→ **EXERCISE DETAILS**: Within the listing below, the lines to output run from the one containing "This screenshot has height=765, width=1568." through the one containing "Task: Click the store icon labeled 2 X MES"; copy them exactly and nothing else.

→ **DATA RECORDS**:
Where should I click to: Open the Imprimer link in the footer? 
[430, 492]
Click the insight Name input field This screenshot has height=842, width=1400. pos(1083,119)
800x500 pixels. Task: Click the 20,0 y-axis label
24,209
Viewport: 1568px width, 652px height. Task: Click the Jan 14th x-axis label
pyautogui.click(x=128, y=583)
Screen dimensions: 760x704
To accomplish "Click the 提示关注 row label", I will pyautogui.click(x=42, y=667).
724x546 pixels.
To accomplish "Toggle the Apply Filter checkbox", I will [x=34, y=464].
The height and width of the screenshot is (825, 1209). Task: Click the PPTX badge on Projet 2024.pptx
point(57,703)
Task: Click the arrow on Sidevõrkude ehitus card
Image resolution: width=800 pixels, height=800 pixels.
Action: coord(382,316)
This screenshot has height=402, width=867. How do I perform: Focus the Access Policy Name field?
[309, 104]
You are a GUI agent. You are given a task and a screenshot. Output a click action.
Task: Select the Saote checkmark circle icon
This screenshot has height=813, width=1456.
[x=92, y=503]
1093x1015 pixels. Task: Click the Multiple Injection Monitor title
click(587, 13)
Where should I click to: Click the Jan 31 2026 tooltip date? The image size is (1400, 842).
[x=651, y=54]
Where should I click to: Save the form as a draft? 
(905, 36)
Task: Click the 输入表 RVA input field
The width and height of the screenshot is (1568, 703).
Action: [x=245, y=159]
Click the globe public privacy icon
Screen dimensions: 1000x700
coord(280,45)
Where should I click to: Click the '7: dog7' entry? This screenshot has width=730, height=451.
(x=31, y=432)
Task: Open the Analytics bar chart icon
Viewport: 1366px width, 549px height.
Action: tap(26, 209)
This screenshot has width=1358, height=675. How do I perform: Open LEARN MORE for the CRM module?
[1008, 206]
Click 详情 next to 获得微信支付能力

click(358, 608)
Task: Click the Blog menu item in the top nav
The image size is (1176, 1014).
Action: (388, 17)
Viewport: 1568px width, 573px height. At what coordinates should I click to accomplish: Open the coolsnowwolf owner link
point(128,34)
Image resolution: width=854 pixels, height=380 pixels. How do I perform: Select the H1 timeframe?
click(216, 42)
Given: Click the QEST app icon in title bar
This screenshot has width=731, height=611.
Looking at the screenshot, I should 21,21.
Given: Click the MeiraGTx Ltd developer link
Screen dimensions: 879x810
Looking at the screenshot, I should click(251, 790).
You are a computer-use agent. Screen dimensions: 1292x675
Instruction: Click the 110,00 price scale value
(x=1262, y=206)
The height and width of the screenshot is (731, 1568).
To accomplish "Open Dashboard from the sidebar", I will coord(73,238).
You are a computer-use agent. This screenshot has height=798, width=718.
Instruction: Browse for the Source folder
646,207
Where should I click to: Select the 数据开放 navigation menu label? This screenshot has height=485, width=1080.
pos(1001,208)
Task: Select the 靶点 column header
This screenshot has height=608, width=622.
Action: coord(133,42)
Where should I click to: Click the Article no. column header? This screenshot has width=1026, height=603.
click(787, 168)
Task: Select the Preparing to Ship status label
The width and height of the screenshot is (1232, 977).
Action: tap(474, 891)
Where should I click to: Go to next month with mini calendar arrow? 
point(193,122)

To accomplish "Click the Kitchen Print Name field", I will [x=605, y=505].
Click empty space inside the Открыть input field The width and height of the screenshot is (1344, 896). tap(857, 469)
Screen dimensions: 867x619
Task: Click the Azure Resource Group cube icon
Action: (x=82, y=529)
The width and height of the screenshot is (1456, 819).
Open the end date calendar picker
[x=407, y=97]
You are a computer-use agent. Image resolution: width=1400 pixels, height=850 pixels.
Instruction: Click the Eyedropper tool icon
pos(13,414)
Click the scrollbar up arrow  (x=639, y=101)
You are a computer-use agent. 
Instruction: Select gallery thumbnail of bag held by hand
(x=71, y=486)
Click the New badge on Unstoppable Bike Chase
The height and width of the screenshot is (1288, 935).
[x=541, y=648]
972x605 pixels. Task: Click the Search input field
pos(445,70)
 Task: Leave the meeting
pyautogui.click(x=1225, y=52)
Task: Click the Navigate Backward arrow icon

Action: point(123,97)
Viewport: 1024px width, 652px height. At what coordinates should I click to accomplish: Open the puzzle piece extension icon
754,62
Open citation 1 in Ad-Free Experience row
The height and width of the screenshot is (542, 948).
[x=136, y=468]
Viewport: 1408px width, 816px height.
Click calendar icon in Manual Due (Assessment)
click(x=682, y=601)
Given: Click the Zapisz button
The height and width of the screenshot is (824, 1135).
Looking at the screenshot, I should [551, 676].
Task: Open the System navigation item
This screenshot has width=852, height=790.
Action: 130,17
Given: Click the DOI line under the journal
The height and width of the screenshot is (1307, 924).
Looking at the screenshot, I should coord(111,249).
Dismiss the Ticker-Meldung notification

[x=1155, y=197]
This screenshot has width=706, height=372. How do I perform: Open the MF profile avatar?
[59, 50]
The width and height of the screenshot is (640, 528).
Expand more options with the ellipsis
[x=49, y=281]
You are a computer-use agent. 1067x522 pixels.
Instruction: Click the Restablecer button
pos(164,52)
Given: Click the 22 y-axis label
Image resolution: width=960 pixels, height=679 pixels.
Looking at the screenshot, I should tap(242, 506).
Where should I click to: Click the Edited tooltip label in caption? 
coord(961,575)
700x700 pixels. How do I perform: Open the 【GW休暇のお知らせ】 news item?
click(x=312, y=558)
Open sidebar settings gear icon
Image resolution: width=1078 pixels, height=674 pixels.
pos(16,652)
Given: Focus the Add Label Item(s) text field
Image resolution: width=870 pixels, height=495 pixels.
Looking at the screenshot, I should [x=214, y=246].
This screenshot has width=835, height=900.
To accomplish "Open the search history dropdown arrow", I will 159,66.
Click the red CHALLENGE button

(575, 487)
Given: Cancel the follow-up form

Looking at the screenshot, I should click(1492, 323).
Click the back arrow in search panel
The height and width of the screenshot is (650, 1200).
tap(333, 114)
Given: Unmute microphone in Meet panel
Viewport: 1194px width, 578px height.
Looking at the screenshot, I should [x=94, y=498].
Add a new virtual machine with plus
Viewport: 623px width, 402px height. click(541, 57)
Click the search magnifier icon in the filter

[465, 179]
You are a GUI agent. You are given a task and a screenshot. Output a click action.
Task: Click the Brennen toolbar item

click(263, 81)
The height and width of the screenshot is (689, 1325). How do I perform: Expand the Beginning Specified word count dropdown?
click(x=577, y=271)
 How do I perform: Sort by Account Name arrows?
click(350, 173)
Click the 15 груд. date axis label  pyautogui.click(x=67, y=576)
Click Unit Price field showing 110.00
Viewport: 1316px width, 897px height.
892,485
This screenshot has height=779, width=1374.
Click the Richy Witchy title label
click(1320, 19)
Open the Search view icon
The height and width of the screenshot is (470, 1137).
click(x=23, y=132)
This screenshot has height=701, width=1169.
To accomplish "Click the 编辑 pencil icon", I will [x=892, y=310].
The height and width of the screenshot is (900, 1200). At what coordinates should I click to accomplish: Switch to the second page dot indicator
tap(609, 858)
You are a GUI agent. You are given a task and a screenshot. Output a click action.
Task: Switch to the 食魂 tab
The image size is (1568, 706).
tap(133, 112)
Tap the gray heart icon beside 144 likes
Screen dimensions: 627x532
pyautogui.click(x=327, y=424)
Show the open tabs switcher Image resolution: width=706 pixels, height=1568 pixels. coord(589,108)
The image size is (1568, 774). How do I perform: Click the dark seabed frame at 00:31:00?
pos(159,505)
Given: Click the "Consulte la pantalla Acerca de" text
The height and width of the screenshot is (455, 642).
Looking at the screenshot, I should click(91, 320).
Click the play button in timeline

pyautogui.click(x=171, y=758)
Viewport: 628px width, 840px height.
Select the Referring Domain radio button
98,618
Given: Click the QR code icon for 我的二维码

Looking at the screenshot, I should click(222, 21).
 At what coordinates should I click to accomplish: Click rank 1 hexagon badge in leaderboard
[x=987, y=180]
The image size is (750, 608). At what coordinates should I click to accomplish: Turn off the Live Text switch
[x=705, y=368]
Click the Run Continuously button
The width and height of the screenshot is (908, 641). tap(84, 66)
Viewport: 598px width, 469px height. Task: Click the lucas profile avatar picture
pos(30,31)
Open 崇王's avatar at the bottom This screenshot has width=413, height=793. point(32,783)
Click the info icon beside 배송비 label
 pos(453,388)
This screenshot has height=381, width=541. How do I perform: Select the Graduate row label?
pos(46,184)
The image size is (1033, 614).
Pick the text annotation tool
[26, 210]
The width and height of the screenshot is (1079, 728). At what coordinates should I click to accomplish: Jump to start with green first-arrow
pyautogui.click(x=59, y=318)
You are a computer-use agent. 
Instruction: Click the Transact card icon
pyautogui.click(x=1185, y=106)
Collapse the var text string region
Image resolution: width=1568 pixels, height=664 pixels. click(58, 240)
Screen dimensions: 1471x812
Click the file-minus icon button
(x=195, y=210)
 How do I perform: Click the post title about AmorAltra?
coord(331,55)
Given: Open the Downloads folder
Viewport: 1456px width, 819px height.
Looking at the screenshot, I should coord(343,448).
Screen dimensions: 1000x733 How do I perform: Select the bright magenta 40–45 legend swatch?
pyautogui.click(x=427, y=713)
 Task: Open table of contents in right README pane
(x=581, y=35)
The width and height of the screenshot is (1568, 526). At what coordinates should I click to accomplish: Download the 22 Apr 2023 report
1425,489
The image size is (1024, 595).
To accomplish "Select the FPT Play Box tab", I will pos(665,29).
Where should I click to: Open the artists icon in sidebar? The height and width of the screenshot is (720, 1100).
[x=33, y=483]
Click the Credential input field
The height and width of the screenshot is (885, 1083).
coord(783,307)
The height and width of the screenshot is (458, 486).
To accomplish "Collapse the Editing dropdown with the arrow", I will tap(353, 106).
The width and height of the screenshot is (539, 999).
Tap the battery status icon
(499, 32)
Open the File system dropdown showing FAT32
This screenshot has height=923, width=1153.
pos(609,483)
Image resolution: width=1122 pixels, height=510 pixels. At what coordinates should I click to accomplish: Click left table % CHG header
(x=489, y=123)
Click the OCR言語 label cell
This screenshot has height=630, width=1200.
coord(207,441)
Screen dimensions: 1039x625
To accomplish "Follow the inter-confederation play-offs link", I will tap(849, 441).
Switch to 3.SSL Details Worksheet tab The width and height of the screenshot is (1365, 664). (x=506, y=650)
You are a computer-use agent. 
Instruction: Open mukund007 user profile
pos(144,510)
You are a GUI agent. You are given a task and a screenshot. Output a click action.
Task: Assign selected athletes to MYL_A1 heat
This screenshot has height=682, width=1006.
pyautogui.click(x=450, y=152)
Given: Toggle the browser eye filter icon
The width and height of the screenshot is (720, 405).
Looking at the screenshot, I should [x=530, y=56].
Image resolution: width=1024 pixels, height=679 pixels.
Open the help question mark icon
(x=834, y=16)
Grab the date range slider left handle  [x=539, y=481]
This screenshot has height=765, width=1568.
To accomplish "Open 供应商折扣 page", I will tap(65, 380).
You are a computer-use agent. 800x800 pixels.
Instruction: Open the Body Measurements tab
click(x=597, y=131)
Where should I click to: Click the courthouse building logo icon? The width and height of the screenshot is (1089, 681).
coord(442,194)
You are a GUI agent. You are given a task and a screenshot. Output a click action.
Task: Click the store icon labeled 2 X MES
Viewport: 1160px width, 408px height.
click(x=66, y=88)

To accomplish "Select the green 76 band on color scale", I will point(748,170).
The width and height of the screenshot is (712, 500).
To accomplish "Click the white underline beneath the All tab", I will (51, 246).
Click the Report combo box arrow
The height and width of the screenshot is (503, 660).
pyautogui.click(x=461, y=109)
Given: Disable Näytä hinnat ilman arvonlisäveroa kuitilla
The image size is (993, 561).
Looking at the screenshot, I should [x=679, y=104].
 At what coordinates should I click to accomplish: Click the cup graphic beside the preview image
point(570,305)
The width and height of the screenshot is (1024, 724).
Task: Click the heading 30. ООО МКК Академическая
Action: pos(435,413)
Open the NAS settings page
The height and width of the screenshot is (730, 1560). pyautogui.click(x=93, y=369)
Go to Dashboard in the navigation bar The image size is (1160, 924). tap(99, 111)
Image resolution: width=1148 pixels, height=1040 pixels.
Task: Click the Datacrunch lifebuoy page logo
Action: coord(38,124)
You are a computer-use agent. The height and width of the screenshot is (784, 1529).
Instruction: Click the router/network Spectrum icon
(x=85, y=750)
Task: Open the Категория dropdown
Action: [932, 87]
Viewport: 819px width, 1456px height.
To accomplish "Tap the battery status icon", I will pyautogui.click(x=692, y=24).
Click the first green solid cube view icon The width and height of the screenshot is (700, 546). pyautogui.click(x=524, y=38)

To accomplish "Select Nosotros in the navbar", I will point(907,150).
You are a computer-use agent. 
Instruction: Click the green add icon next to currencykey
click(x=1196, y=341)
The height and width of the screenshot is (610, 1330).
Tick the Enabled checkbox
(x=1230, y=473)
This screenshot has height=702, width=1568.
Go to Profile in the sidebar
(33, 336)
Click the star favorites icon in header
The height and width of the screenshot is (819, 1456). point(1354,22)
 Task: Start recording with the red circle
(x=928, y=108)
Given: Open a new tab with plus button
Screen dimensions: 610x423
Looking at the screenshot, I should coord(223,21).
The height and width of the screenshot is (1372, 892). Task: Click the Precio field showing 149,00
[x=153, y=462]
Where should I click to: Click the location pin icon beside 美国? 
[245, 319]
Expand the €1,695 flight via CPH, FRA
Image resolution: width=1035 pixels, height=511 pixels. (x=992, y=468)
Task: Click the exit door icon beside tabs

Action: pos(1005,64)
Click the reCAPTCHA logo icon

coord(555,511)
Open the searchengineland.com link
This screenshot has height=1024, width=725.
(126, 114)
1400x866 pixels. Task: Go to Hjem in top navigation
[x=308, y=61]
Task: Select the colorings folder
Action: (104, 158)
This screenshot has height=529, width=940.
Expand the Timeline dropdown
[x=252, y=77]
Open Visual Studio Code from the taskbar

→ **RESULT**:
This screenshot has height=765, width=1568.
To accomplish "Open 供应商折扣 page", I will tap(65, 380).
You are a computer-use agent. 800x800 pixels.
Instruction: Open the Body Measurements tab
click(x=597, y=131)
Where should I click to: Click the courthouse building logo icon? The width and height of the screenshot is (1089, 681).
coord(442,194)
You are a GUI agent. You are given a task and a screenshot. Output a click action.
Task: Click the store icon labeled 2 X MES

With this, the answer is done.